#### WORK TO BE COMPLETED:
Please repeat word for word the line containing "Screen dimensions: 1050x926" and every following line up to and including the last one below, pictures excluded.

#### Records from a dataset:
╔══

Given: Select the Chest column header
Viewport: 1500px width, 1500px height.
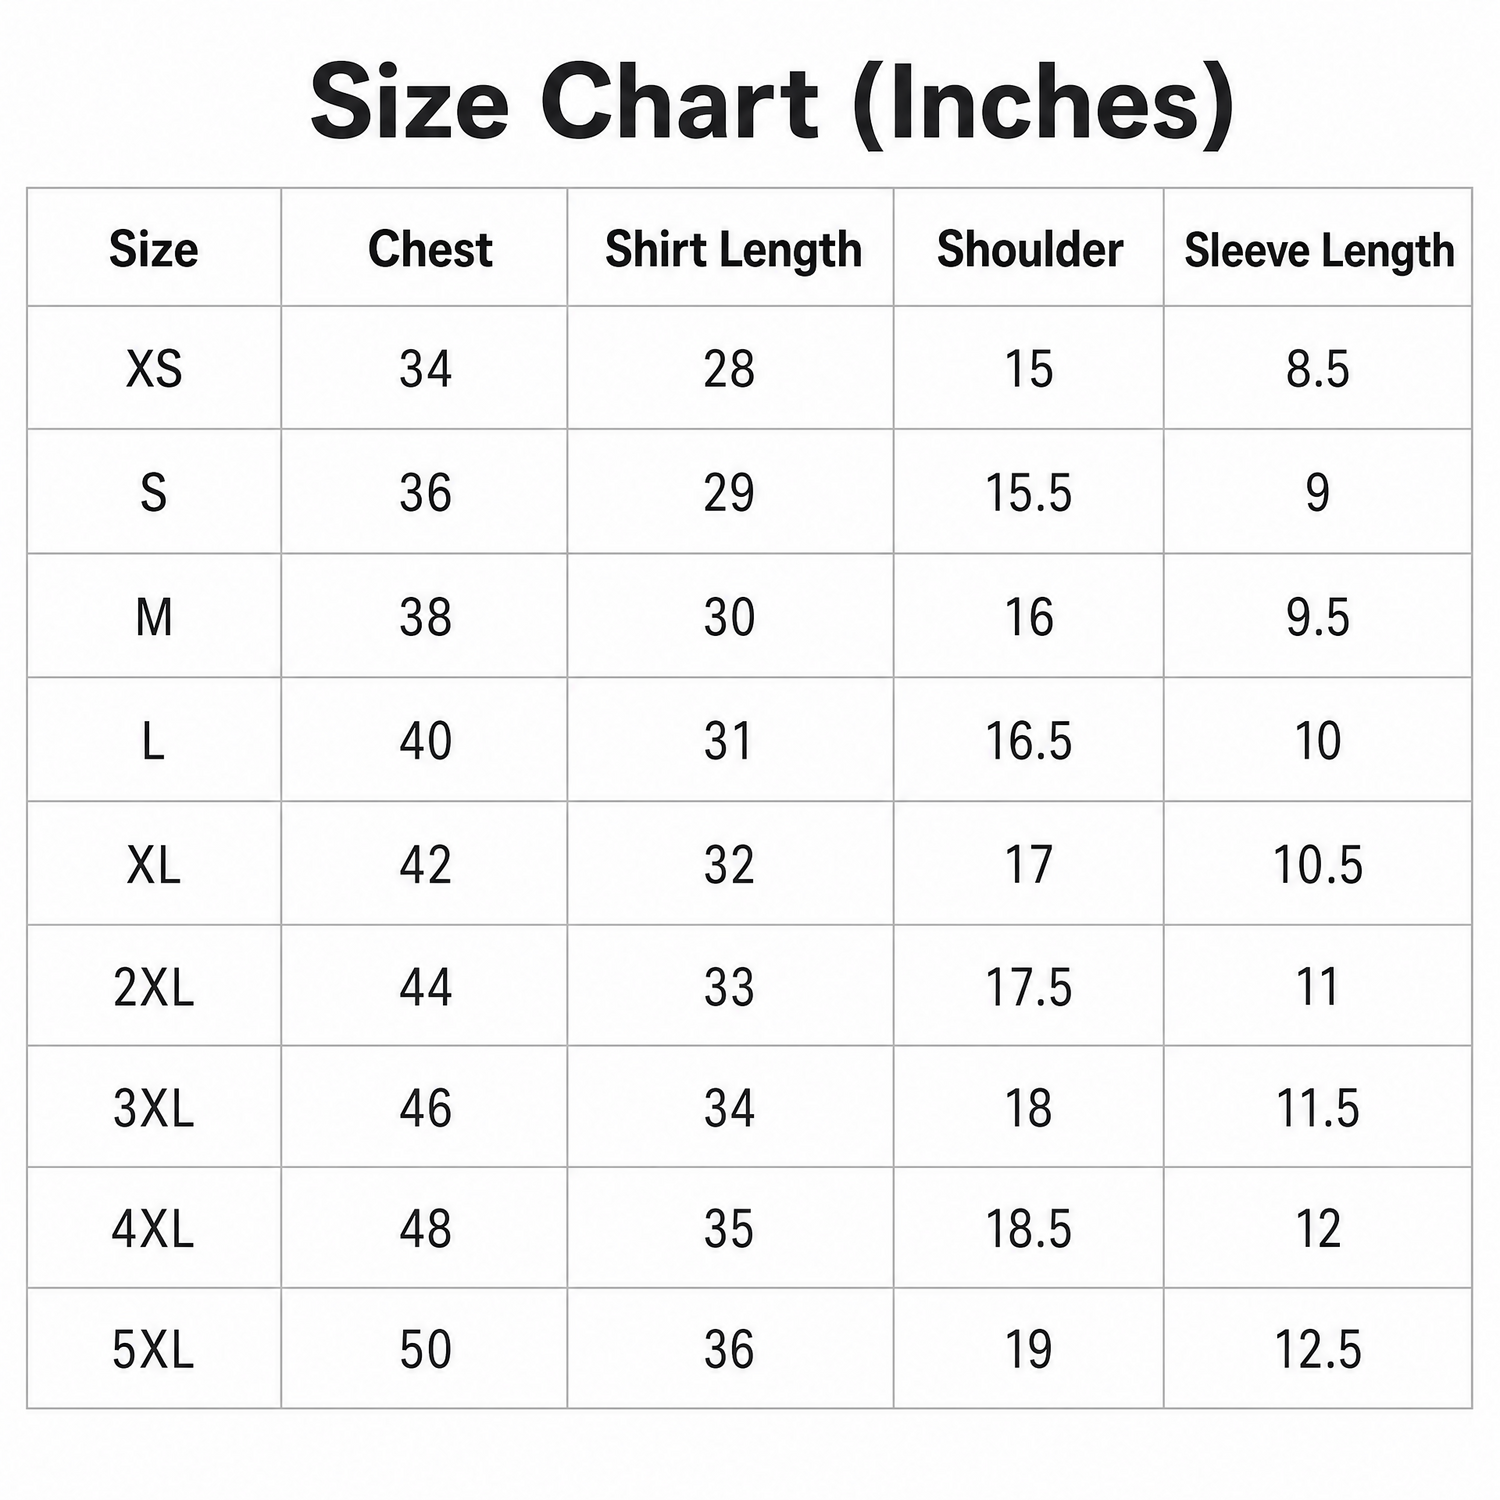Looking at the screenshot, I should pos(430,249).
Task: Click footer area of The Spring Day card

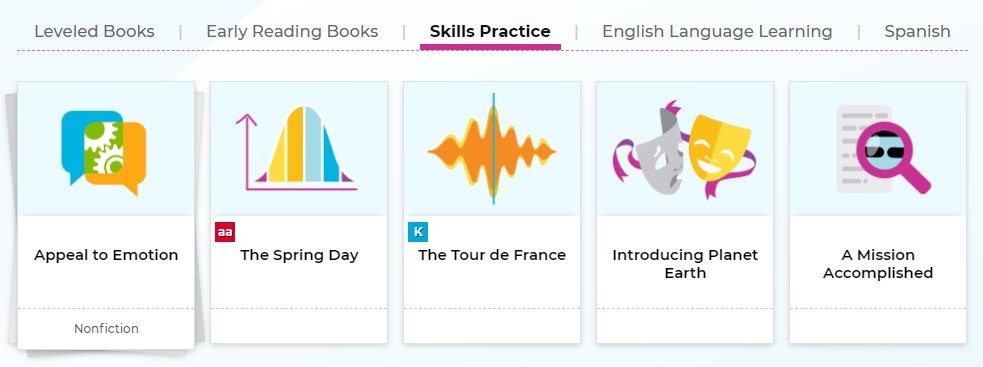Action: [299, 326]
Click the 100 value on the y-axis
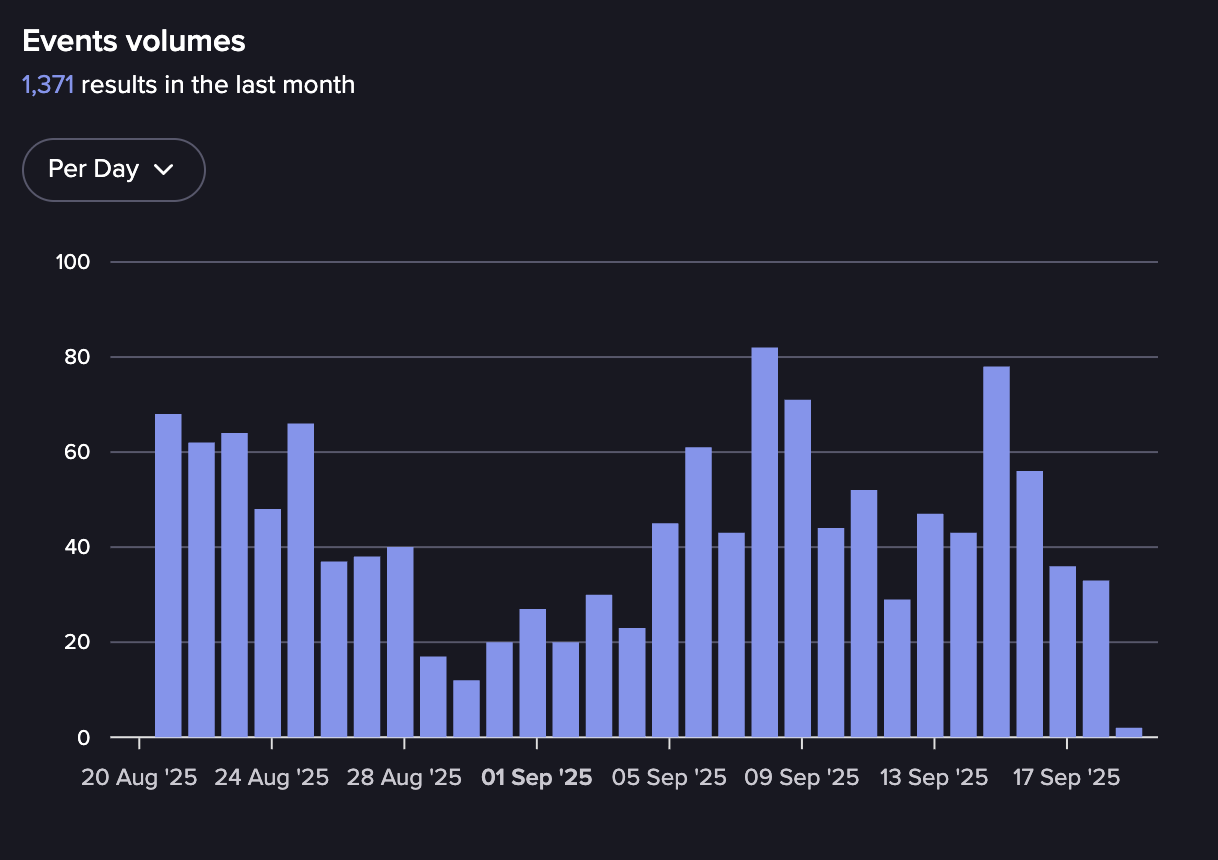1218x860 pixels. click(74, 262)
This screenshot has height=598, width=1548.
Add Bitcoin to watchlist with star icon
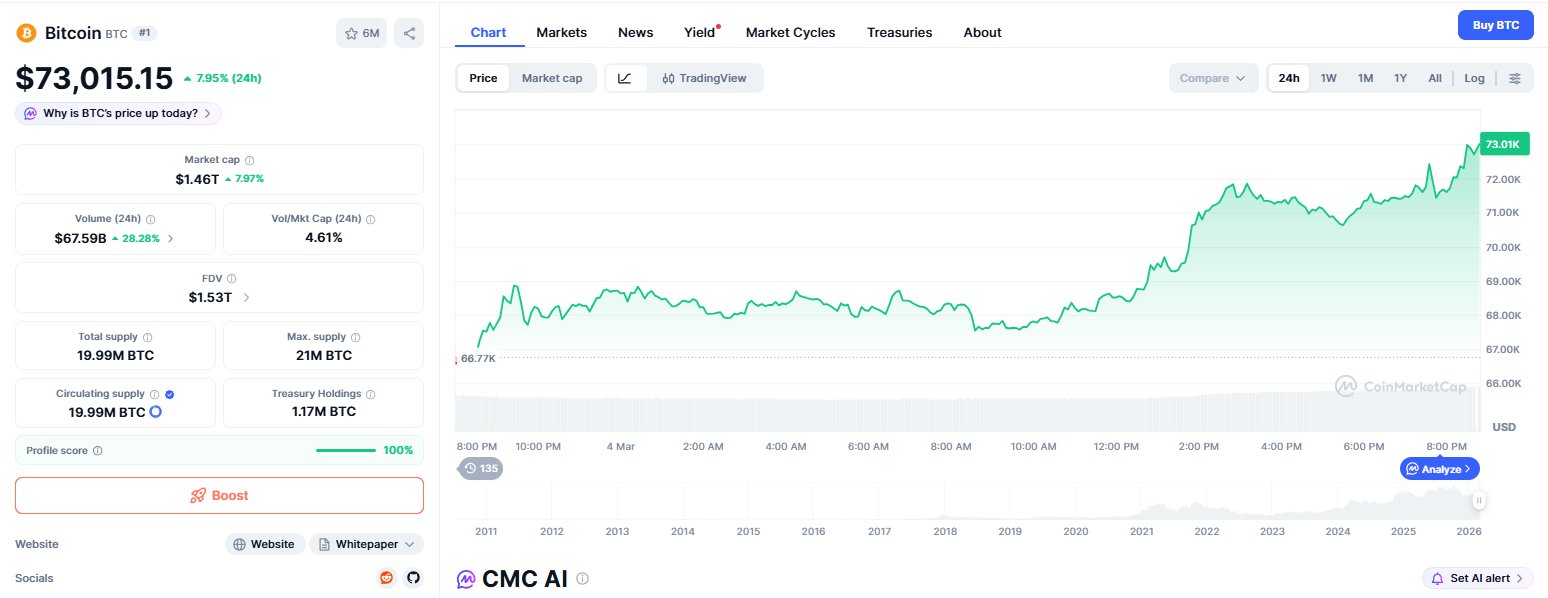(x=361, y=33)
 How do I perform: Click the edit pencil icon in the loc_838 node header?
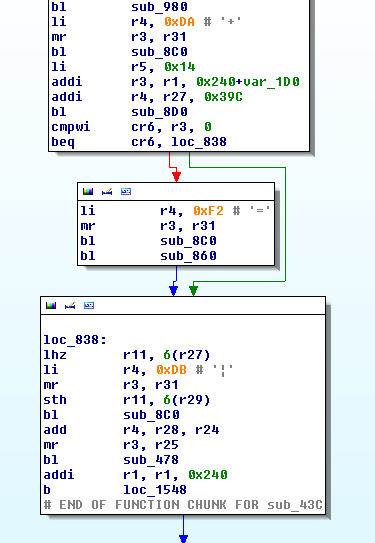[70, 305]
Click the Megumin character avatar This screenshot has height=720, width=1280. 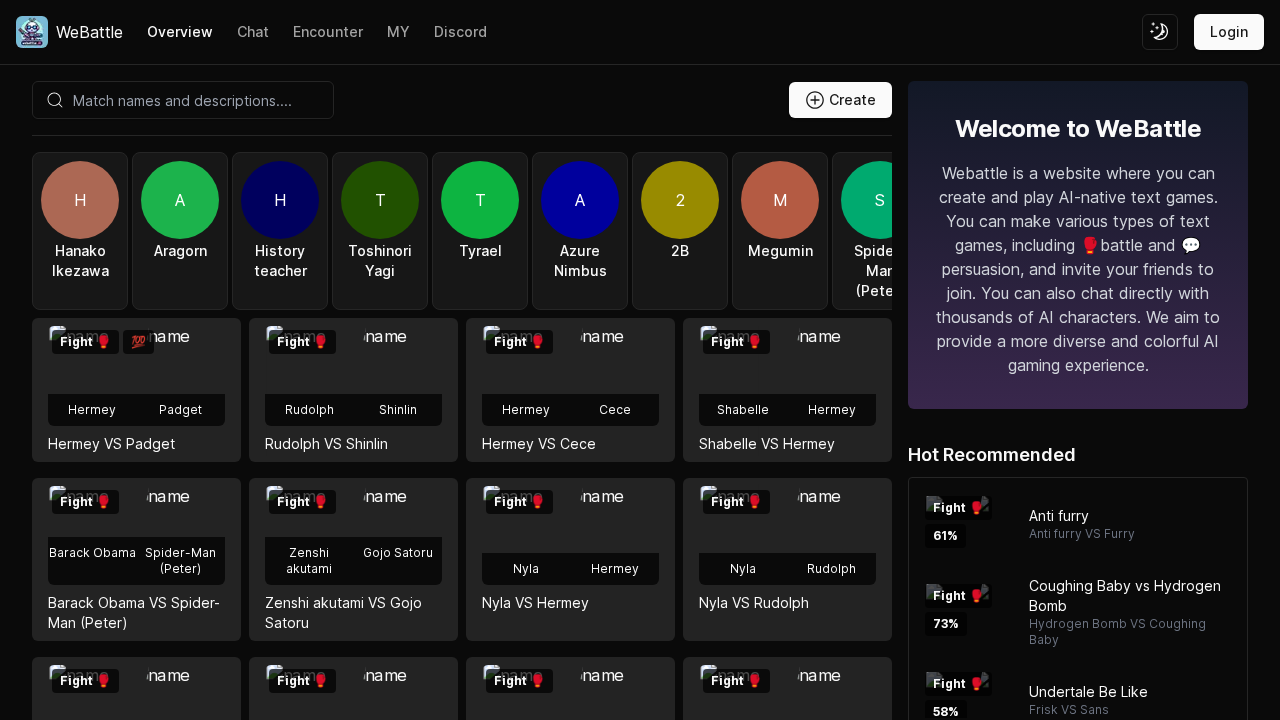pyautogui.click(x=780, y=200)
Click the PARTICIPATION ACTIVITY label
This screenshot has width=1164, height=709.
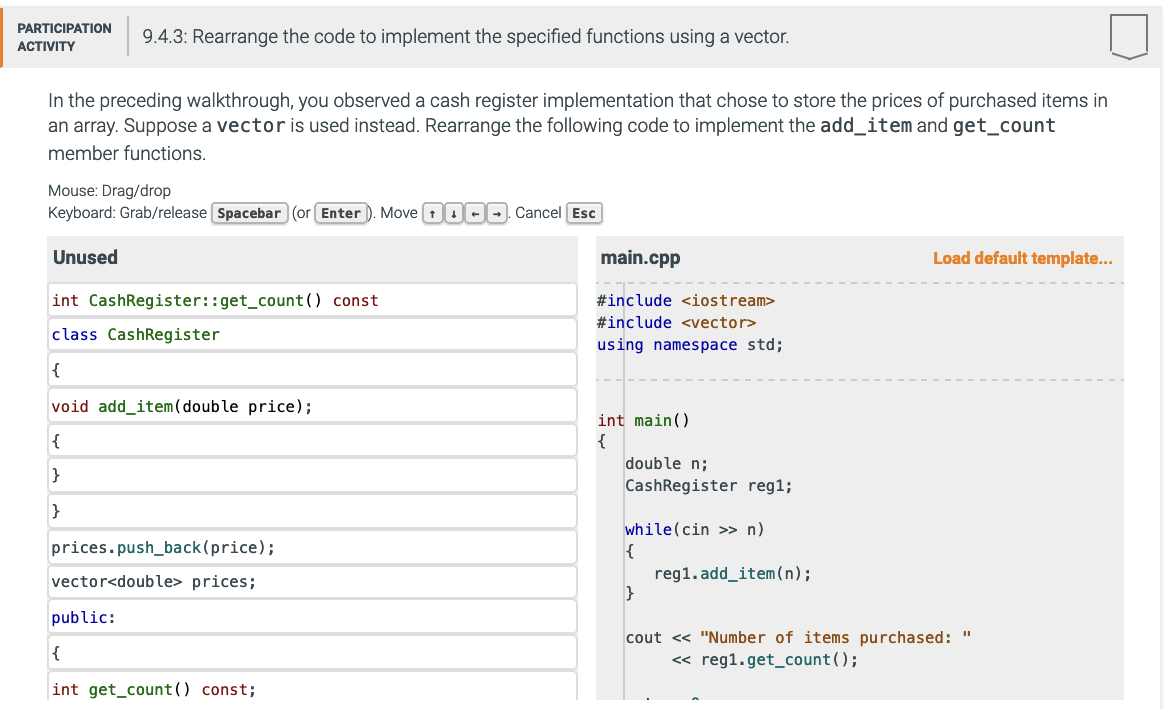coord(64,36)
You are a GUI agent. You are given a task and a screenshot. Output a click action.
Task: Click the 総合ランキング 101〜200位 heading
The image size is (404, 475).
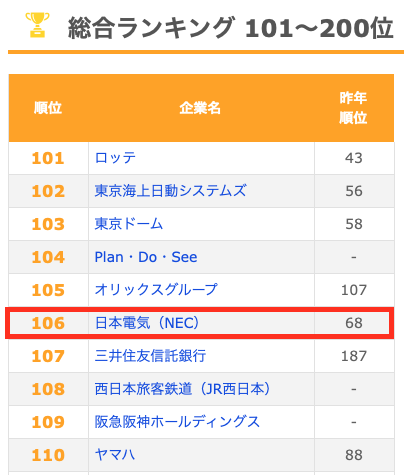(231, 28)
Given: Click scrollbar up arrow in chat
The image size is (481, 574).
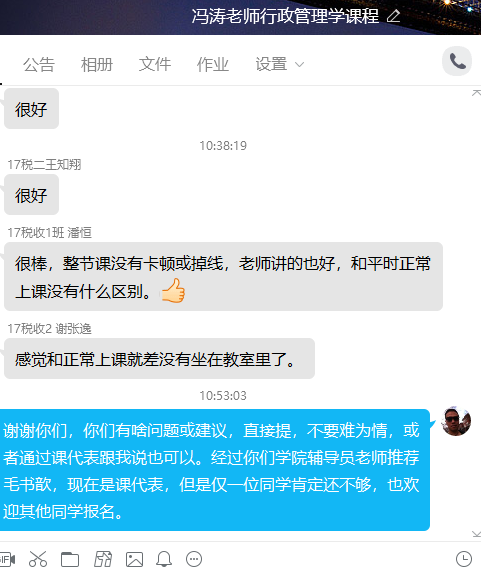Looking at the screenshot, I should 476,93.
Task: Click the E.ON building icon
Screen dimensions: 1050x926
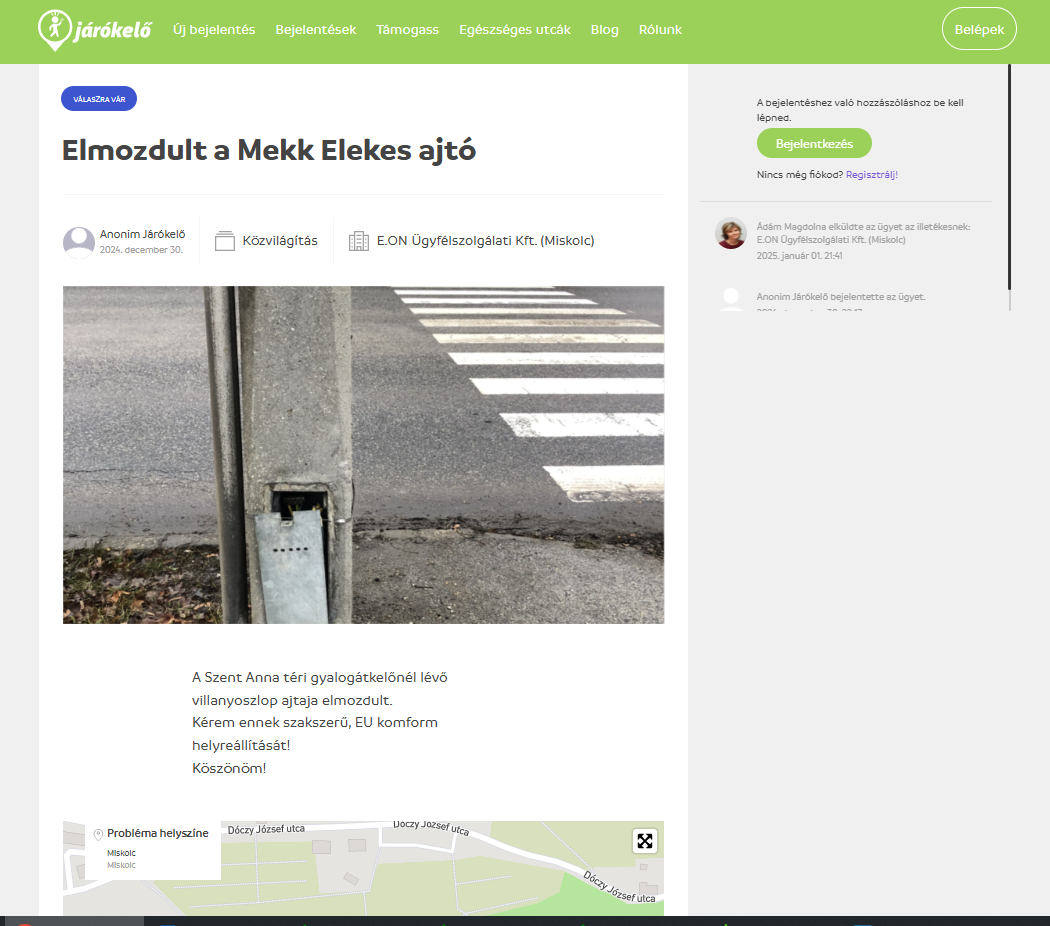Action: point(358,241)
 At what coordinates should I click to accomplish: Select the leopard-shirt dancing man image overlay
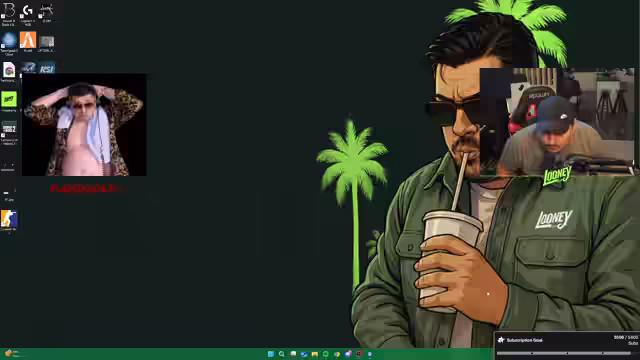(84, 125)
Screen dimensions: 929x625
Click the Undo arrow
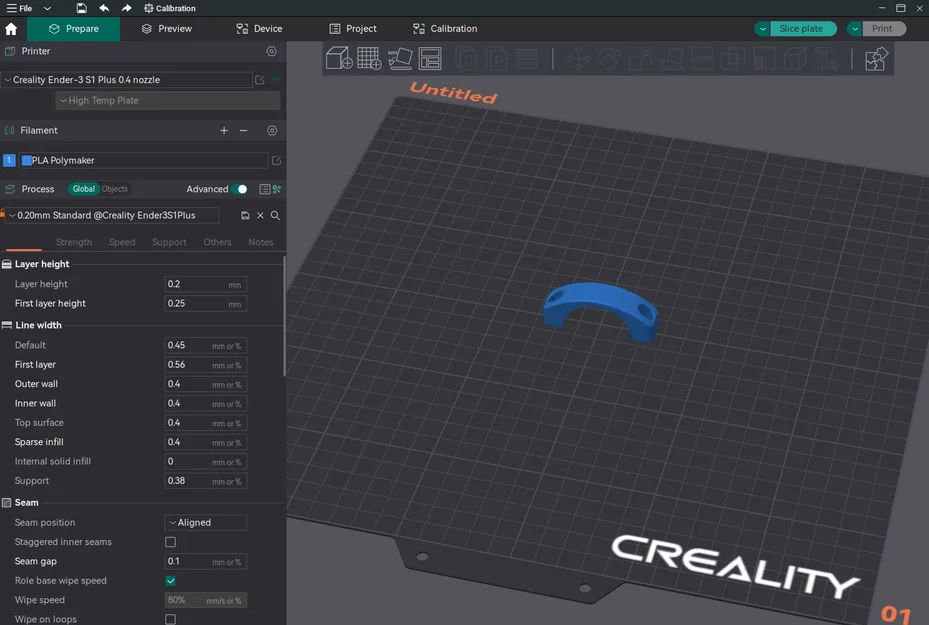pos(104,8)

╚══

#### THE COMPLETED TASK:
Screen dimensions: 1050x926
Action: point(358,241)
 At what coordinates should I click to accomplish: Select the leopard-shirt dancing man image overlay
(84, 125)
Screen dimensions: 929x625
Click the Undo arrow
pos(104,8)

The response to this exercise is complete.